BEGIN

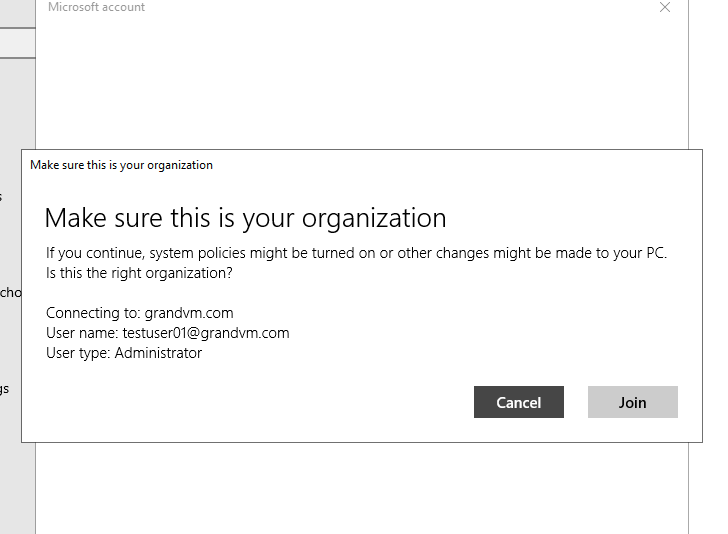Click the sidebar item ending in 'gs'

pyautogui.click(x=5, y=388)
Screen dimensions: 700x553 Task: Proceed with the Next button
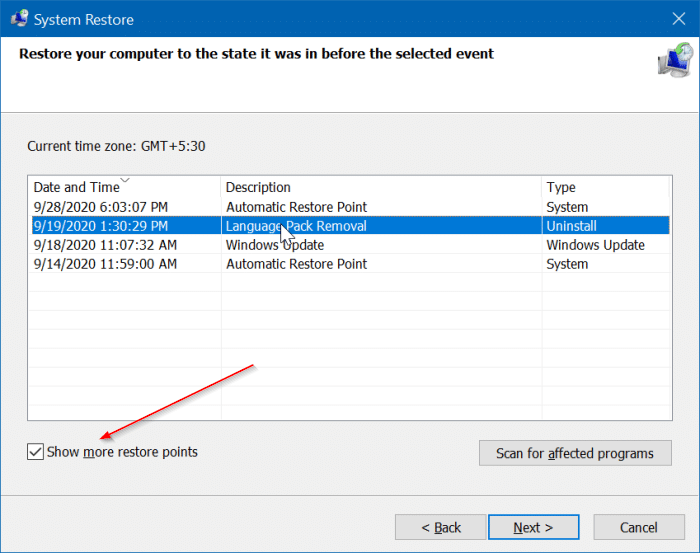pyautogui.click(x=533, y=527)
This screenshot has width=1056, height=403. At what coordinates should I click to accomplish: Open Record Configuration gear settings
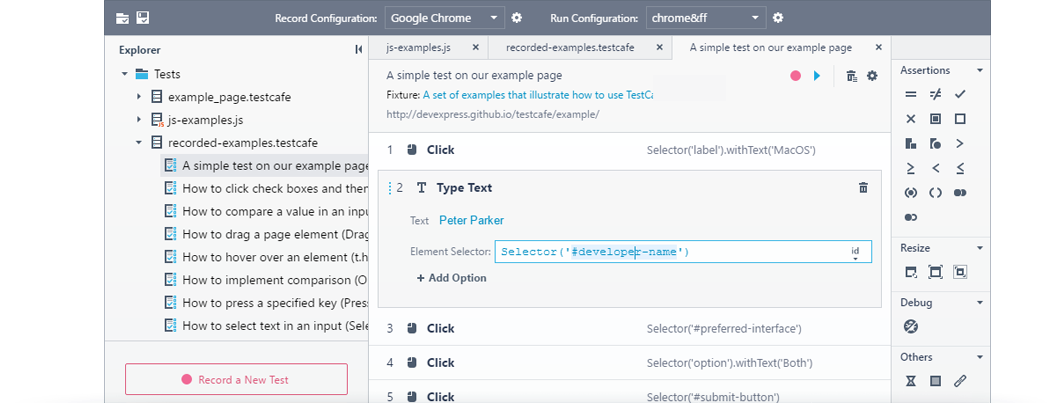click(517, 18)
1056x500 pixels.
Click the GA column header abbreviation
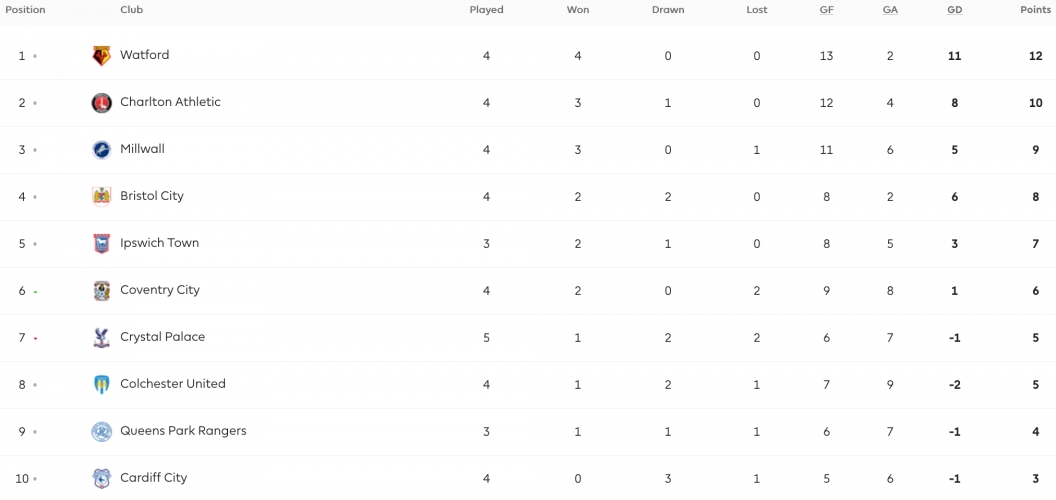click(x=890, y=10)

END

→ **What you have to do**:
Any picture in the listing is to be omitted. Return exactly the lines from the one containing "This screenshot has" through its last line, both included, and only those.

→ **Result of the task**:
This screenshot has width=1056, height=403. At what coordinates should I click to accomplish: Open Record Configuration gear settings
click(517, 18)
1056x500 pixels.
Click the GA column header abbreviation
click(x=890, y=10)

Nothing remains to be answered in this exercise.